The residues lining the XAN binding pocket in hGR are not well conserved among homologs of hGR, so although compounds binding at this site are not competitive inhibitors, they are reasonable for structure-based drug design. In this regard, earlier results by Becker et al.(9) and more recent work by Kirsch et al.(36) have focussed on flavin derivatives that are hGR inhibitors and are expected to bind at the same dimer interface cavity that XAN and safranin do. In the case of XAN we see possibilities to rationally improve the potency of the compound.

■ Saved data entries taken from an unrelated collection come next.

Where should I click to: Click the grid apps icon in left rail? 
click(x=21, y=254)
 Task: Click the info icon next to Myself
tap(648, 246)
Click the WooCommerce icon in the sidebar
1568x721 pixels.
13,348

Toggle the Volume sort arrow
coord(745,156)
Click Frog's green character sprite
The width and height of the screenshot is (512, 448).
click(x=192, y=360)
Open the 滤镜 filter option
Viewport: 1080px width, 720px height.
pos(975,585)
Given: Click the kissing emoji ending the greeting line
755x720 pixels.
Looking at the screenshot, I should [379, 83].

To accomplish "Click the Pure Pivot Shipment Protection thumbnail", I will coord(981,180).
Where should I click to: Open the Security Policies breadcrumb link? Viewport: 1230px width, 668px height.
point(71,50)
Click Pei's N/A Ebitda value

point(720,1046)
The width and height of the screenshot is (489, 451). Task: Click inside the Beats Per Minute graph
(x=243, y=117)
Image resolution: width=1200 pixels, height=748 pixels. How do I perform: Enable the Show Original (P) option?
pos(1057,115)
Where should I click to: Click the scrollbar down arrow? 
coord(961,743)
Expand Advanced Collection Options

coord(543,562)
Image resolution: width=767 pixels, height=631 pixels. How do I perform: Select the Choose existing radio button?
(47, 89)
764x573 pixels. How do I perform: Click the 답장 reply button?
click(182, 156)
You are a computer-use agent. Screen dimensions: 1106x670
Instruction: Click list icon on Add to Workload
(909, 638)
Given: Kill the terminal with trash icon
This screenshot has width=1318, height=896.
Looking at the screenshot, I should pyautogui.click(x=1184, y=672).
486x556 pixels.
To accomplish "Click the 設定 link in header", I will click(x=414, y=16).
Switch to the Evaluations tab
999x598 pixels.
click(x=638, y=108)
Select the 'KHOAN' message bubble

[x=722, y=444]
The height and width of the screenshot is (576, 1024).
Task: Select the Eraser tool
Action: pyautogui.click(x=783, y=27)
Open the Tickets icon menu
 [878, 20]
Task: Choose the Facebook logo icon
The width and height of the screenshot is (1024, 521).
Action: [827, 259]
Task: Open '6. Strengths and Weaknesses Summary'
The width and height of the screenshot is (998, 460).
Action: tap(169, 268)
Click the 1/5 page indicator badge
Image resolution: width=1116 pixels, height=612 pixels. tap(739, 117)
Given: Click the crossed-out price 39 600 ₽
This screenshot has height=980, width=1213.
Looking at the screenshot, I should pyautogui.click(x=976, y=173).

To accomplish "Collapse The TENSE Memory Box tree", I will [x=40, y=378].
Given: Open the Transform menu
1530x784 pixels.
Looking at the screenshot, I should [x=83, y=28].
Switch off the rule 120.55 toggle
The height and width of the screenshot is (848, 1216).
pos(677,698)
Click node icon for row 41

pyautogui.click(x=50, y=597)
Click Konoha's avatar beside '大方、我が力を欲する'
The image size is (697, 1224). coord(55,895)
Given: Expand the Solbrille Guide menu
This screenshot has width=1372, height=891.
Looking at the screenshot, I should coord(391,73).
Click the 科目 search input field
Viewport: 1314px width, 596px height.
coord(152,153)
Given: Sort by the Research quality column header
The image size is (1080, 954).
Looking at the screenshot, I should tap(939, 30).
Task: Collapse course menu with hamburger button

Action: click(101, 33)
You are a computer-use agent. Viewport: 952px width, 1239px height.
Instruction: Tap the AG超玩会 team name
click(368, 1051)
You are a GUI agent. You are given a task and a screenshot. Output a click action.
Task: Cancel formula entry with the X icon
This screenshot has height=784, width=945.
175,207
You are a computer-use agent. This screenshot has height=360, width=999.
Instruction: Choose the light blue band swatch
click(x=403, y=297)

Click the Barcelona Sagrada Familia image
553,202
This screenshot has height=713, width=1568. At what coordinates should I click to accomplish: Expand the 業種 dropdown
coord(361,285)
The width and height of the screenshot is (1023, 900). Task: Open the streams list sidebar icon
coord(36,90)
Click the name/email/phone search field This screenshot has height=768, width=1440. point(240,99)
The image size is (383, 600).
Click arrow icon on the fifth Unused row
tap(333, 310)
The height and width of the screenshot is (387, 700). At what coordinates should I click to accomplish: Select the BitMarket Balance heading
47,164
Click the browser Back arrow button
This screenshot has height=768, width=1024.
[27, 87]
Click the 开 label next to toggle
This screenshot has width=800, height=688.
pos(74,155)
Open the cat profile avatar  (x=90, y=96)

The enzyme-inhibitor interactions are tight in many regions, but there is room to make more extensive interactions through the placement of substituents of appropriate length at positions 3, 4, 5, and 6 of the tricyclic moiety of XAN. Furthermore, a replacement of XAN's carboxylate group with amide or hydroxyl groups might provide more optimal interactions with the surrounding environment, and at the same time it would also test the importance of the negatively charged tail of XAN for inhibition and binding.
The atomic coordinates and structure factors (codes 1XAN and R1XANSF) have been deposited in the Protein Data Bank, Brookhaven National Laboratory, Upton, NY.